I have a collection of 6-7 million event records. I have another collection of ~100,000 hourly weather records spanning the same timeframe as the event records. I am using an $aggregate pipeline with $lookup to merge in relevant weather data for each event in the event collection.
THE PROBLEM: I have been running this on the full EVENT dataset for more than 8 HOURS, with no result. I have a deadline and I'm wondering if I will get a result...ever.
PLEASE HELP
Here is a sample event record:
{
"_id" : ObjectId("5dedae8111cd89b173b00910"),
"EventType" : "P",
"Jurisdiction" : "ABCD",
"Year" : 2006,
"JulianDay" : 91,
"CallReceipt" : ISODate("2006-04-01T00:00:37Z"),
"EventClosed" : ISODate("2006-04-01T00:05:25Z"),
"FinalType" : "EFGHI",
"EventWindowStart" : ISODate("2006-04-01T00:00:00Z"),
"EventWindowEnd" : ISODate("2006-04-01T01:00:00Z")
}
Here is a weather record:
{
"_id" : ObjectId("5dc3cd909fc78c0c78a336da"),
"DATE" : ISODate("2012-01-01T00:02:00Z"),
"REPORT_TYPE" : "FM-16",
"SOURCE" : 7,
"HourlyAltimeterSetting" : "30.06",
"HourlyDewPointTemperature" : "36",
"HourlyDryBulbTemperature" : "37",
"HourlyPresentWeatherType" : "BR:1 ||",
"HourlyRelativeHumidity" : 93,
"HourlySkyConditions" : "SCT:04 7 BKN:07 15 OVC:08 33",
"HourlyStationPressure" : "29.46",
"HourlyVisibility" : "5.00",
"HourlyWetBulbTemperature" : 37,
"HourlyWindDirection" : "260",
"HourlyWindSpeed" : 5,
"REM" : "MET10101/01/12 00:02:02 SPECI KROC 010502Z 26004KT 5SM BR SCT00
7 BKN015 OVC033 03/02 A3006 RMK AO2 RTX (MP)",
"REPORT_MODE" : "hourly"
}
Here is my code, typed directly into the mongo shell:
db.EVENTS.aggregate([
{
$lookup:
{
from: "WEATHER",
let : { start : "$EventWindowStart", end: "$EventWindowEnd"},
pipeline : [
{ $match :
{ $expr:
{ $and:
[
{$gte: ["$DATE", "$$start"]},
{$lte: ["$DATE", "$$end"]}
]
}
}
},
{$project: {
_id : 0,
HourlyDryBulbTemperature : 1,
HourlyPrecipitation : 1,
HourlyVisibility : 1,
WindSpeed: 1
}
}
],
as: "HourlyWeatherData"
}
},
{$out: "MERGED" }
])
On a small test subset I get the desired output.

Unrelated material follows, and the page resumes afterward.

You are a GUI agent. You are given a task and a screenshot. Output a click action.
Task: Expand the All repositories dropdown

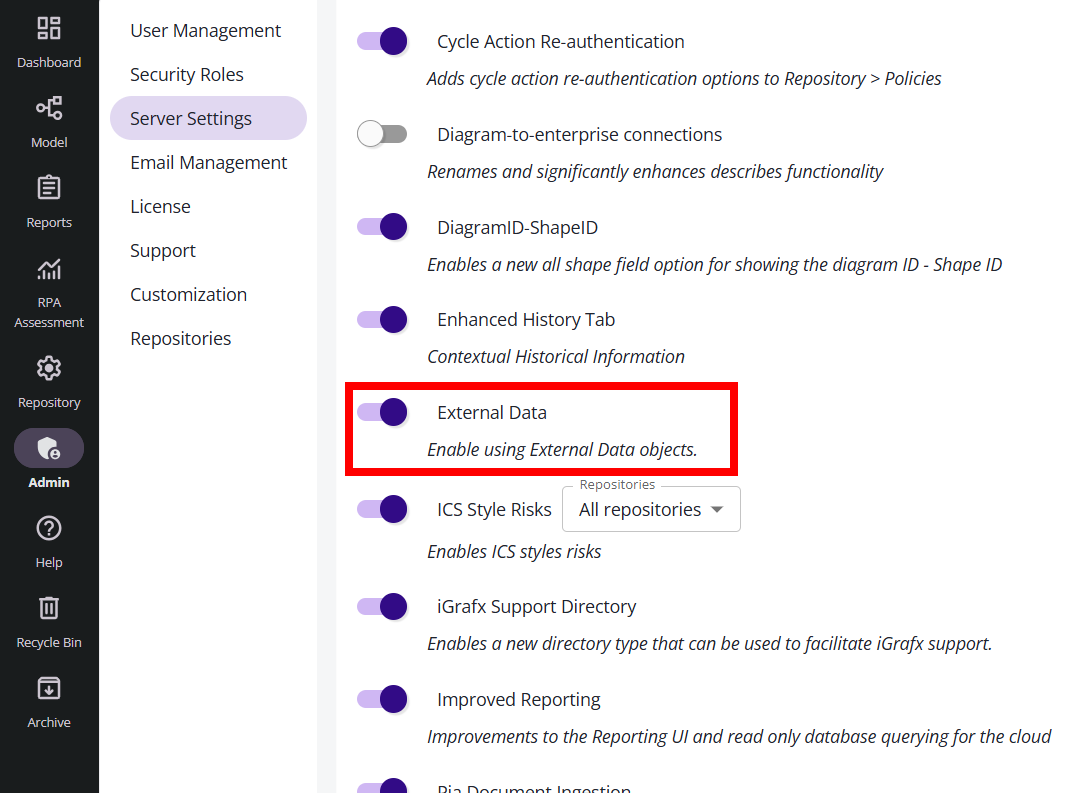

So the code works, as far as I can tell...
Sample output:
{
"_id" : ObjectId("5dedae8111cd89b173b00910"),
"EventType" : "P",
"Jurisdiction" : "ABCD",
"Year" : 2006,
"JulianDay" : 91,
"CallReceipt" : ISODate("2006-04-01T00:00:37Z"),
"EventClosed" : ISODate("2006-04-01T00:05:25Z"),
"FinalType" : "EFGHI",
"EventWindowStart" : ISODate("2006-04-01T00:00:00Z"),
"EventWindowEnd" : ISODate("2006-04-01T01:00:00Z"),
"HourlyWeatherData" : [
{
"HourlyDryBulbTemperature" : "59",
"HourlyPrecipitation" : "0.00",
"HourlyVisibility" : "10.00"
},
{
"HourlyDryBulbTemperature" : "59",
"HourlyVisibility" : "9.94"
}
]
}
PS: I do have ascending indexes on the event window fields in EVENTS, and an ascending and descending index on the DATE in WEATHER.